_What this task involves_: Show each line of the records in which the word "computer" occurs.

_Dataset excerpts_:
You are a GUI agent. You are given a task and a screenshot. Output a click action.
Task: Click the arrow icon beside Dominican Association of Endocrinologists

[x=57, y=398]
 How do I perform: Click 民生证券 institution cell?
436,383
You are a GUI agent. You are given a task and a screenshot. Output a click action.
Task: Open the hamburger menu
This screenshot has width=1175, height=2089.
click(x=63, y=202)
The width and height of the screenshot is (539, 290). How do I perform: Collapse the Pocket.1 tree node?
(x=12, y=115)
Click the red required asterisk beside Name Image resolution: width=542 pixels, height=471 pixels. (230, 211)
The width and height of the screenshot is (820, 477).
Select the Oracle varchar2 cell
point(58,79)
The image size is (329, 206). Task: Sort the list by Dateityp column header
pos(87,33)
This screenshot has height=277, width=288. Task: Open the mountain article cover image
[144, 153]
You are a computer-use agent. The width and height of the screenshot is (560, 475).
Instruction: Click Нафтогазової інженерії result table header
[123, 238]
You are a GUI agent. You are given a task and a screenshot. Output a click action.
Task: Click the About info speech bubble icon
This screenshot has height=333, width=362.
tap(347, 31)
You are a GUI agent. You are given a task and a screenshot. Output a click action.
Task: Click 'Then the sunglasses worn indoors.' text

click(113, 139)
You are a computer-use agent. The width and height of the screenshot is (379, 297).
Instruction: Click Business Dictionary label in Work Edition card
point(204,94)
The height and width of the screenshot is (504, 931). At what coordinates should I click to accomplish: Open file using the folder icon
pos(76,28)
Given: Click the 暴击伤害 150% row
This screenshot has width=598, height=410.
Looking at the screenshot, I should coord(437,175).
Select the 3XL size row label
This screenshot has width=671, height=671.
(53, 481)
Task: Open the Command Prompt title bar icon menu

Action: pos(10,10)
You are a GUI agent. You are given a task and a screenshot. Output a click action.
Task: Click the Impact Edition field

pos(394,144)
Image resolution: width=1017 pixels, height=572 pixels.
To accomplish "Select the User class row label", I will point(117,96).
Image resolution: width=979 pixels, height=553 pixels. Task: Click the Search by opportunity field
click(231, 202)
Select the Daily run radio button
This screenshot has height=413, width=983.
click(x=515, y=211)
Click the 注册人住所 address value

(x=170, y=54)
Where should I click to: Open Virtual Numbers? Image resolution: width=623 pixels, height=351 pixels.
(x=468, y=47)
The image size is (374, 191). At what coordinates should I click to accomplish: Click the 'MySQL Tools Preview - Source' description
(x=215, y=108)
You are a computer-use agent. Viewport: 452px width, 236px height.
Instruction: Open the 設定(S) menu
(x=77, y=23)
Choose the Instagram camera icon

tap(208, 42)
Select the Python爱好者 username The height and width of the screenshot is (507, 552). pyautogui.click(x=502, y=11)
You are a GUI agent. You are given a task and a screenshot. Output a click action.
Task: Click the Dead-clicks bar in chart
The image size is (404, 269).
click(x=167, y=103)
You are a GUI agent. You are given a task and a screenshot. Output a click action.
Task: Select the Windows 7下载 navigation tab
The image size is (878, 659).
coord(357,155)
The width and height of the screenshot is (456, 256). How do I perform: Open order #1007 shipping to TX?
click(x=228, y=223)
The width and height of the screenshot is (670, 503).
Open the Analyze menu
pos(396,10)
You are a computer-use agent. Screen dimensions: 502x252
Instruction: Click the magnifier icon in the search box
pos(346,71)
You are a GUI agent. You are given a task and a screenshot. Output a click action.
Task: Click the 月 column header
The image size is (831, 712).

_The completed task_:
You are a computer-use agent. The width and height of the screenshot is (560, 475).
You are a computer-use agent. The width and height of the screenshot is (379, 297).
You are a computer-use agent. Viewport: 452px width, 236px height.
You are a computer-use agent. Screen dimensions: 502x252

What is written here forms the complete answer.